Em meados do século XX, a prática evoluíra já para o que conhecemos como revisão por pares. Uma publicação só publica um artigo científico depois de um painel de especialistas externos decidir se é ou não aceitável. Às vezes, o artigo era rejeitado por completo. Outras, era exigido apenas que fossem feitas mais pesquisas. Ao longo de todo este tempo é ainda claro que um artigo científico passou a ter um tipo narrativo muito próprio. Como quem diz, não é mais uma carta a contar observações de um naturalista. Trata-se, antes, de uma história em vários atos.
Os efeitos da pandemia
Façamos então uma pequena revisão da matéria dada. Esses documentos passaram a começar com um pouco de contexto, justificando o tipo de pesquisa feita. Os autores começaram então a descrever os métodos usados para conduzir a pesquisa e em seguida apresentavam os resultados. Sempre acompanhados da discussão sobre o que esses dados novos significavam. Não esqueciam sequer qualquer dificuldade ou contratempo que surgira, entretanto. E sugeriam até ideias para outros estudos que verificassem se a sua interpretação era a correta.
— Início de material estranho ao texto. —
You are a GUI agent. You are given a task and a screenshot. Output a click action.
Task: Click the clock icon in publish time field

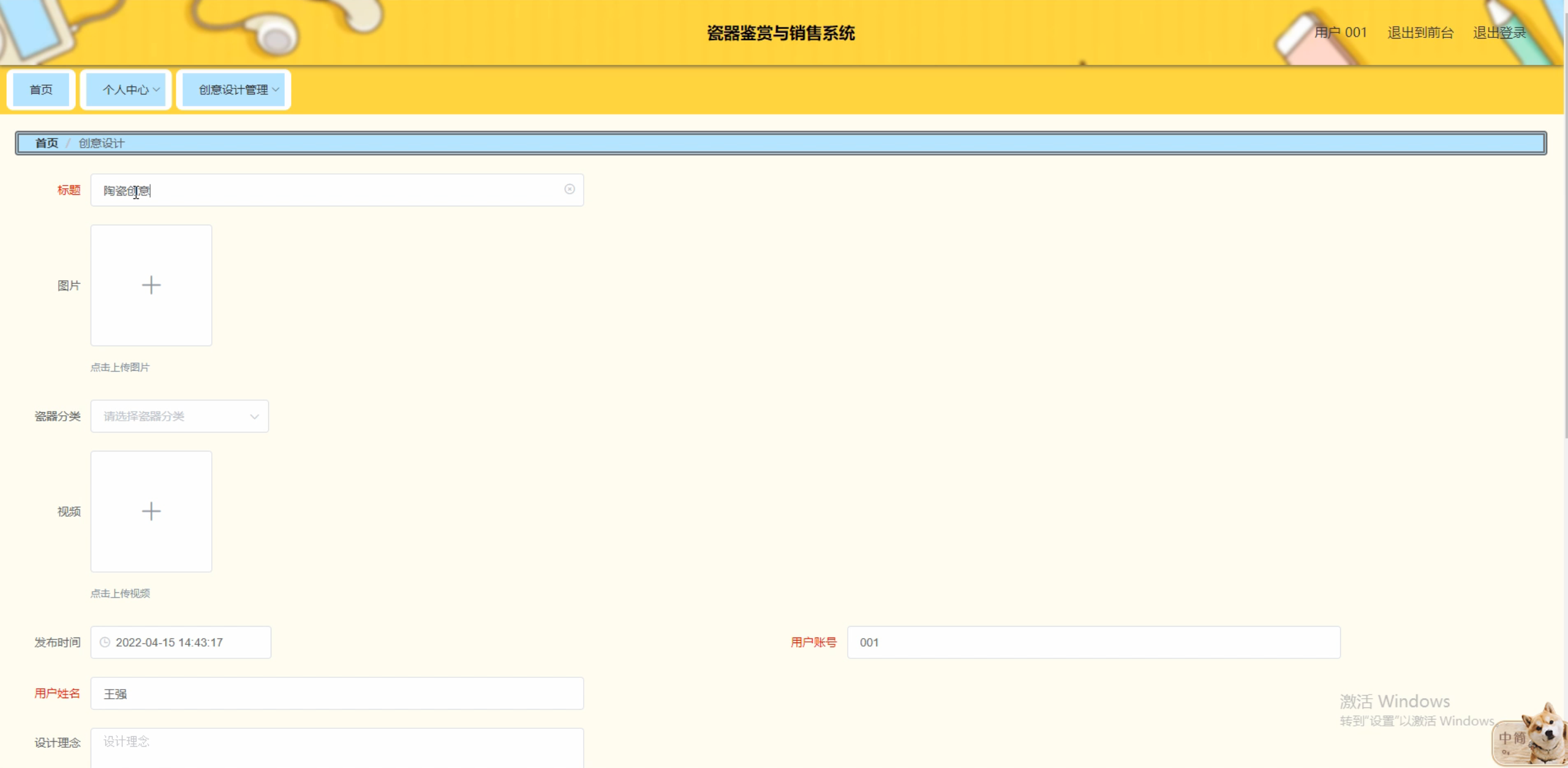(105, 642)
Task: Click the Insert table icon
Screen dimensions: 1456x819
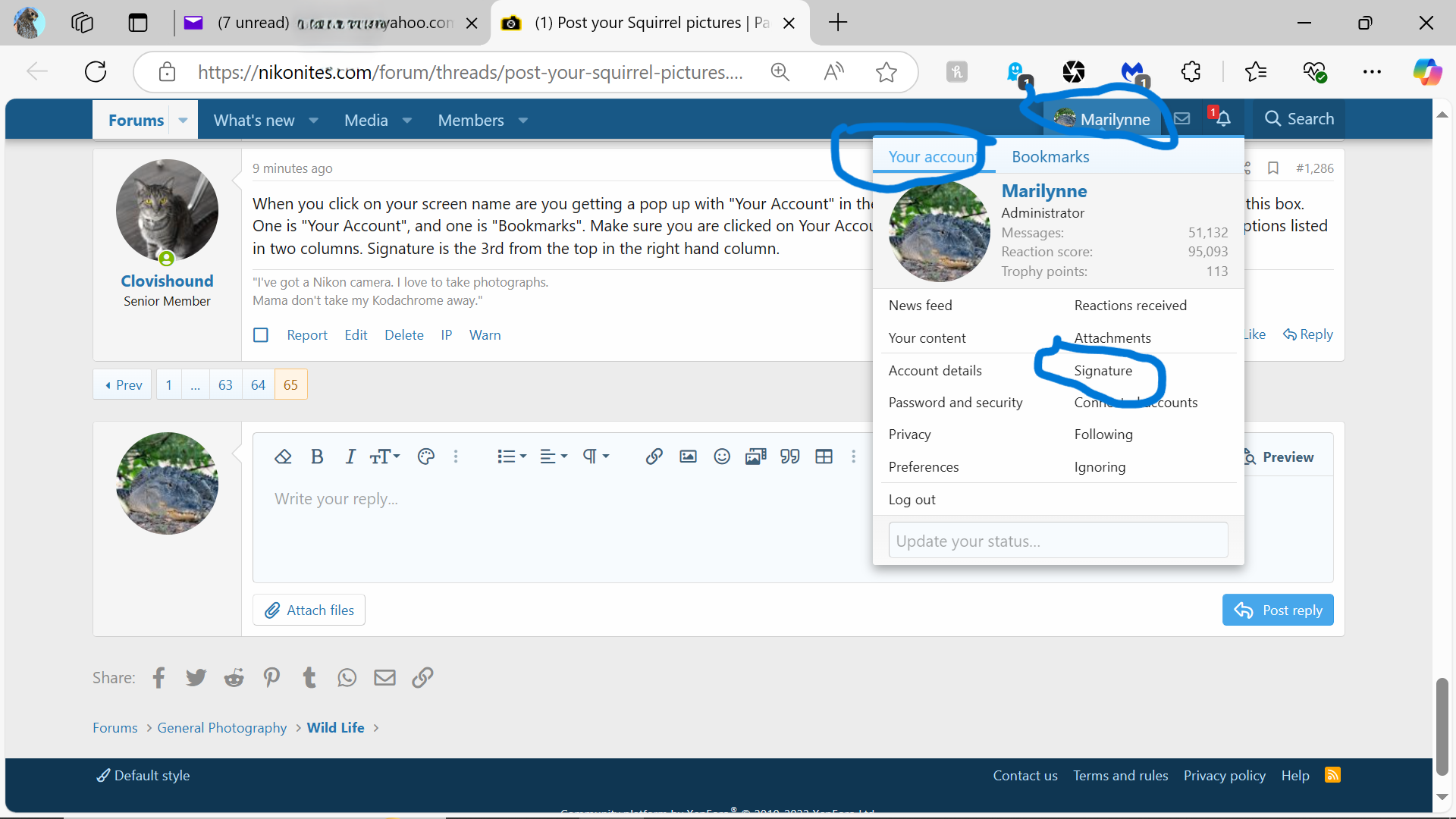Action: (824, 457)
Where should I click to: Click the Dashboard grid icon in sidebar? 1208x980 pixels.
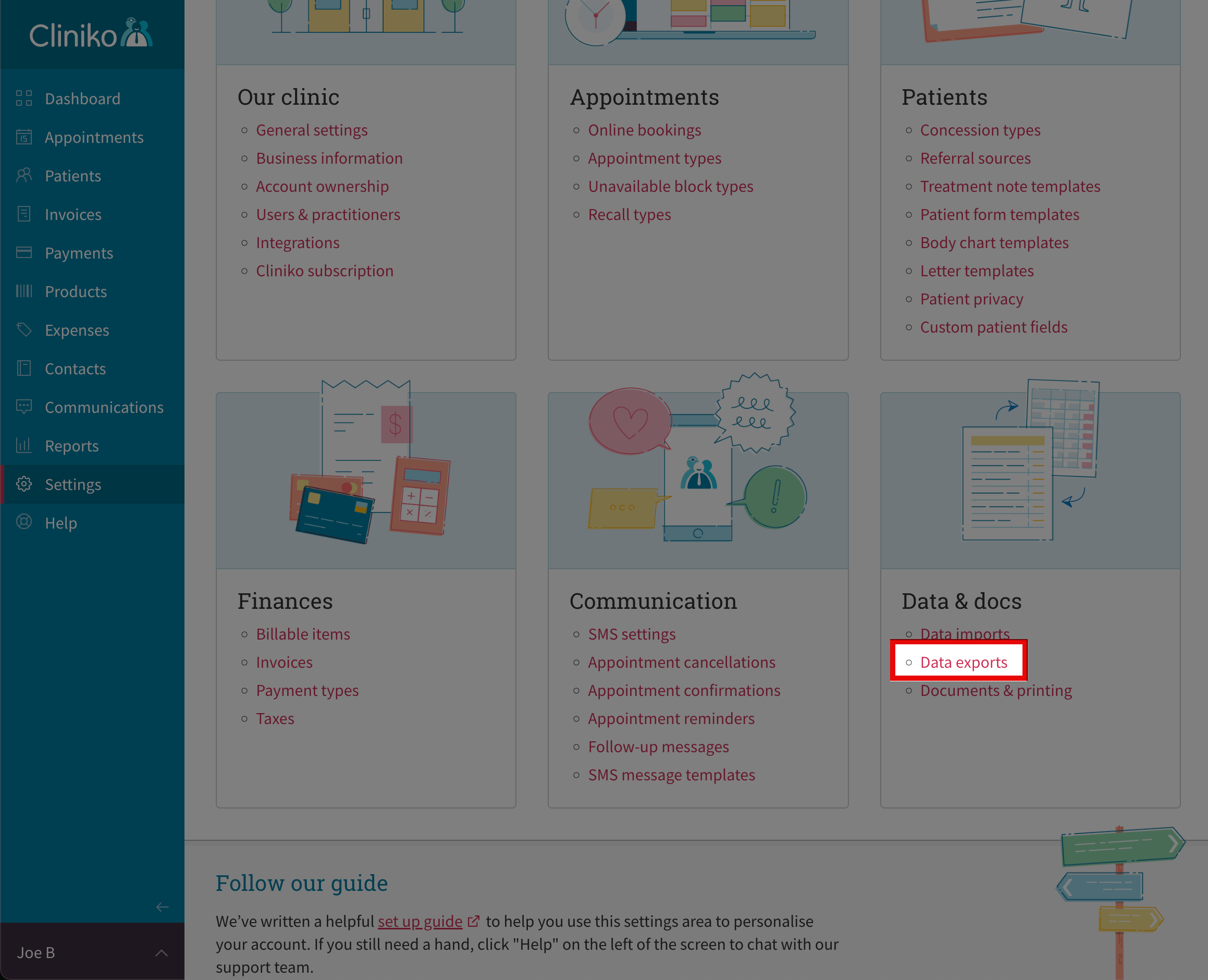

A exigência da sua revisão pelos pares, depois, tornou esses estudos ainda mais complicados de interpretar. Sobretudo porque algumas das adendas acabam por ser publicadas separadamente. Agora a pandemia tornou este exercício ainda mais complicado.
Há hoje muito mais artigos publicados do que alguém alguma vez conseguirá ler. Para contornar isso, podemos sempre socorrermo-nos do Google Scholar, uma ferramenta do motor de busca que permite pesquisar apenas trabalhos académicos. Permite, por exemplo, que nos concentremos apenas nos trabalhos que já estão a ser citados por outros científicas. E é aí que se encontram os contornos dos últimos meses da história da ciência.
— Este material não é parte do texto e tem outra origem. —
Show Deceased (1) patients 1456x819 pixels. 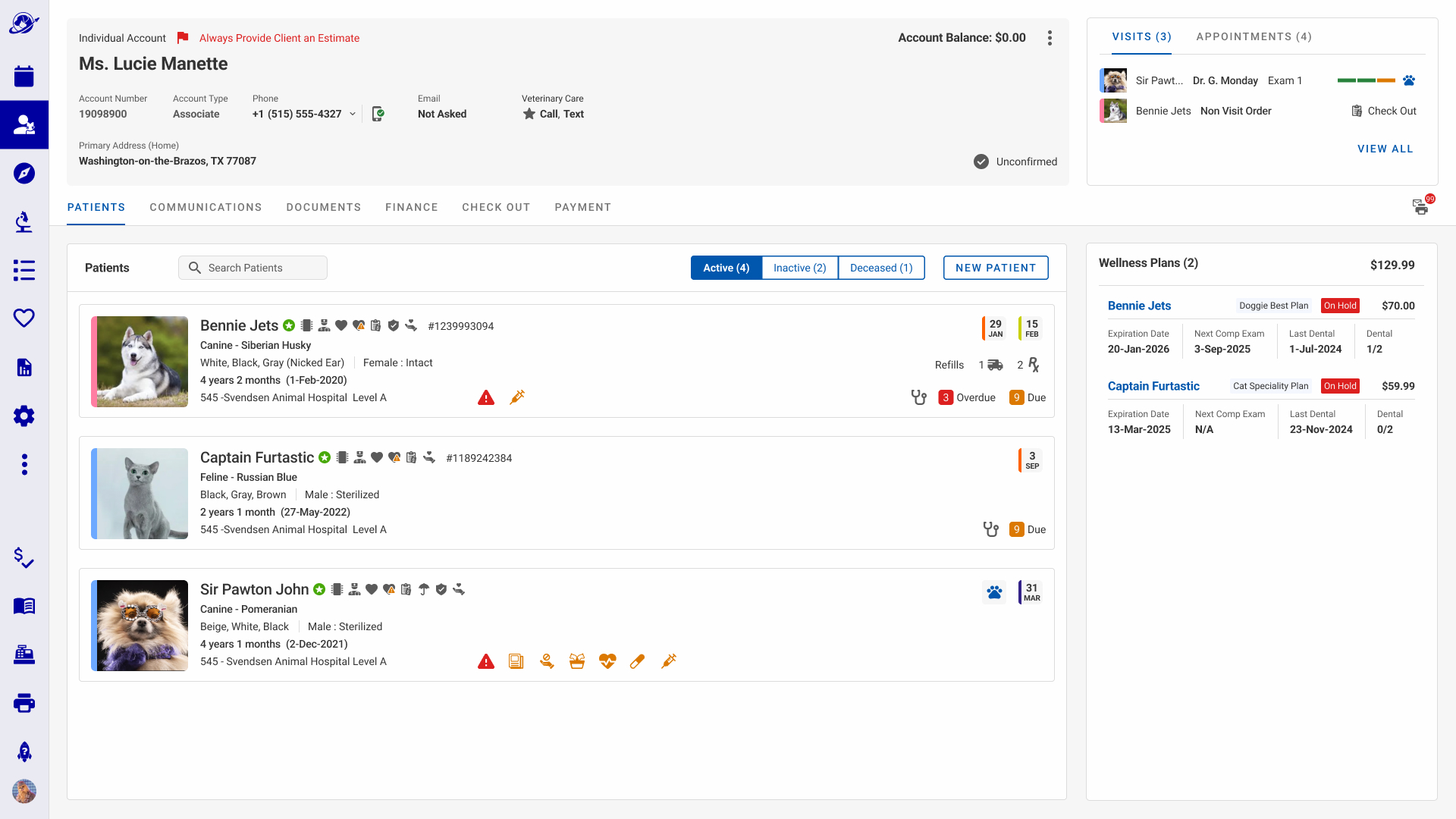880,268
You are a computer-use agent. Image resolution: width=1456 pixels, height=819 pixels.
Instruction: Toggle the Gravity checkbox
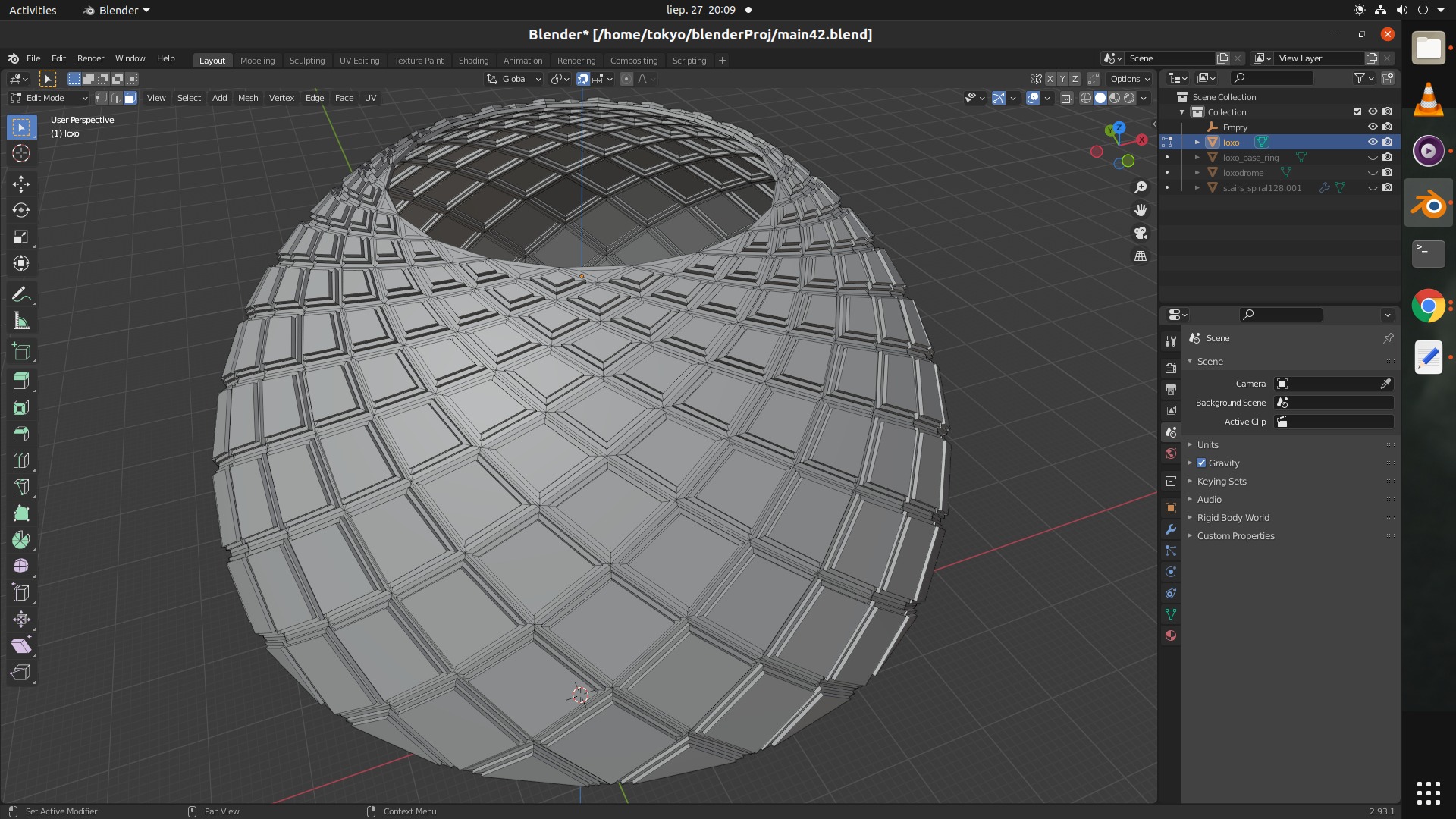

Cuidado com a desinformação
Nesse exercício é ainda aconselhável manter algum ceticismo. Sobretudo perante artigos que ainda não foram revistos pelos pares – até porque entre estes há muitos que nunca serão aprovados pelas publicações científicas.
E já aconteceu. Em abril, uma equipa de investigadores de Stanford deu a conhecer uma pré-publicação dessas na qual afirmava que a taxa de mortalidade da Covid-19 era muito menor do que outros cientistas estavam a afirmar. Quando Andrew Gelman, um especialista em estatística da Universidade de Columbia, leu o artigo em questão exigiu de imediato um pedido de desculpas publico. Era desinformação, alegou. “Estamos a perder tempo e esforço a discutir um artigo cujo principal argumento era números fruto de um erro estatístico”, justificou Gelman no seu blog.
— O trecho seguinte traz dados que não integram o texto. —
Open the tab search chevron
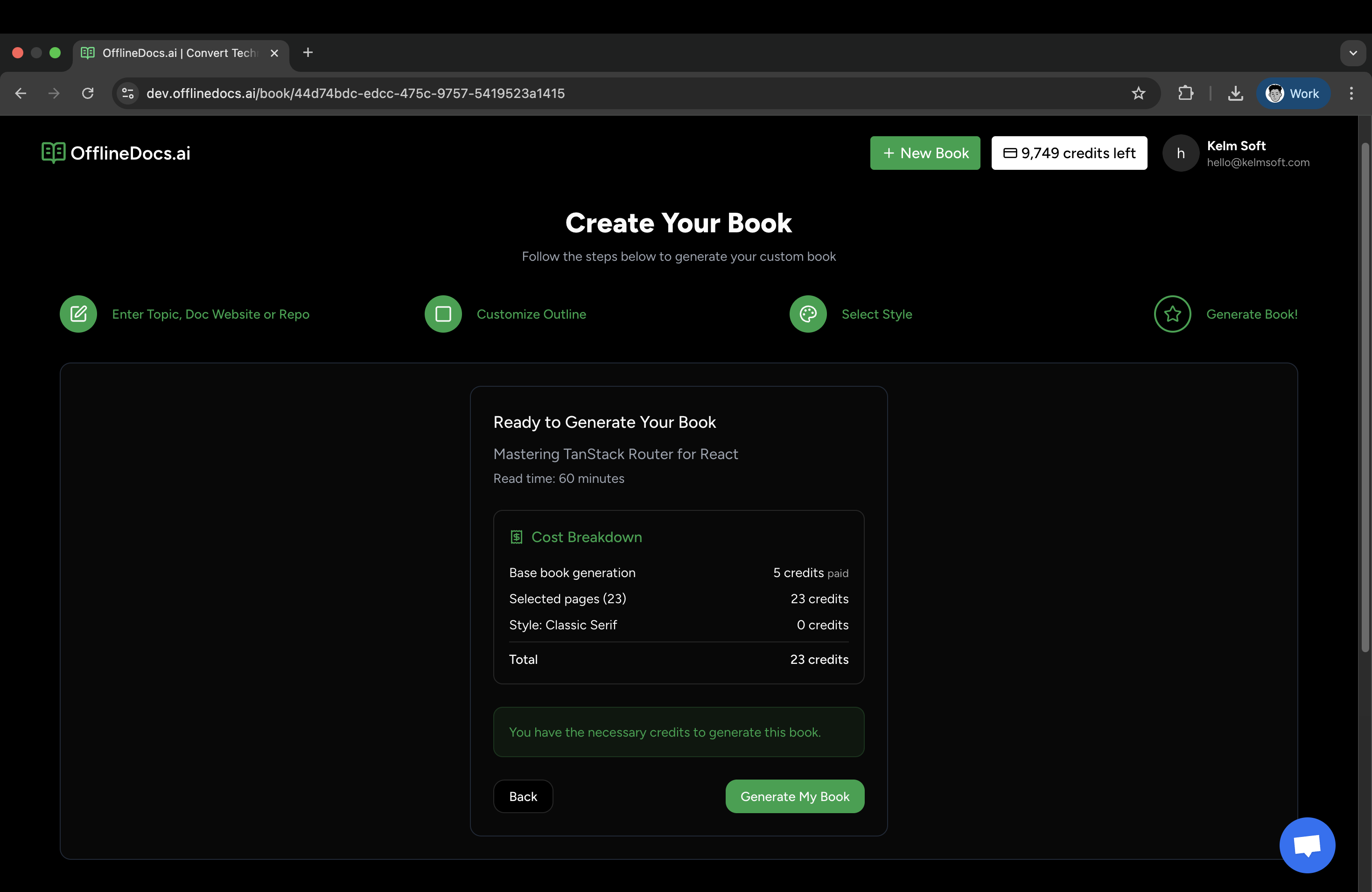 point(1353,52)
Mas nada de enganos: lá porque um artigo passa na revisão pelos pares isso também não significa que está acima de escrutínio. No mês passado também todos ouvimos falar do estudo francês que sugeria que a hidroxicloroquina poderia ser eficaz contra o Covid-19. Logo se levantaram uma série de outros cientistas a sublinhar que aquele estudo tinha uma amostra pequena de mais e, por isso, não poderia ser considerada rigorosa. Em maio, outro estudo bem maior foi publicado pela Lancet, a concluir que aquela substância poderia aumentar o risco de morte. Em que ficamos, então?
Ponto de situação
Assim, todos os cuidados são poucos quando estamos diante um artigo científico. É preciso ter em atenção à amostra – são umas meras dezenas ou milhares? Contém as evidências necessárias para chegar àquelas conclusões.
Sim, claro que é um exercício complicado. Dicas para contornar a questão? Podemos sempre consultar os tweets dos principais epidemiologistas e virologistas mundiais, que se têm dado ao trabalho, regularmente, de explicar porque consideram alguns artigos bons e outros maus.
Isto sempre sem esquecer que não se trata de verdades absolutas. Na melhor das hipóteses é um ponto de situação sobre a compreensão possível dos mistérios da natureza.